Introduction
A Brief History of the Jews in Calgary and Southern Albera
      Jews have lived in Southern Alberta for just over one hundred years.
      Almost all who came here late in the 19th century and early in the 20th sought better lives and greater opportunities than could be found in the old country. Many saw emigration as an escape route from intolerable social conditions. At their worst these conditions included such persecutions as the organized massacres that gave our language the infamous term "pogroms."
      But while that century has been a tumultuous one for world Jewry, the Jews of Southern Alberta have been blessed with peace and relative prosperity. The growth in numbers has been matched by the development of strong communal institutions and major contributions to Jewish causes both near and far.
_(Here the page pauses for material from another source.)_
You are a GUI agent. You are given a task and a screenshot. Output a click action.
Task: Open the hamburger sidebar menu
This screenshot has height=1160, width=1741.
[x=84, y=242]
      The first permanent Jewish settlers in Southern Alberta were Jacob and Rachel Diamond, who came to Calgary in 1889 five years after the railway reached the city. Their eldest son Joseph was born here three years later.
      Diamond led the first formal Jewish religious service in Calgary (1894), underwrote the purchase of Jewish cemetery (1904), brought in the first Rabbi (Hyman Goldstick, 1906) and presided over


 
the erection of the first synagogue building (Beth Jacob, 1911) - a major structure for a community of only 600 Jews, most of them immigrants from Eastern Europe.
      Jews also came early in this century to Alberta from Europe to homestead in philanthropist-sponsored agricultural colonies, mainly in the Rumsey, Trochu and Sibbald areas. These Jewish farming communities had, briefly, Hebrew schools, Rabbis and sizeable populations.
      A few Jewish families stayed on the land, but many moved as merchants to neighbouring towns, or to the larger cities where Judaism could be continued with less difficulty. Some immigrants went directly to small Alberta towns; nearly every rural community had one or two Jewish families, generally retailers, during the 1920's and 30's.
      Lethbridge and Medicine Hat developed sizeable Jewish communities, each building synagogues, acquiring cemeteries and running busy Jewish organizations.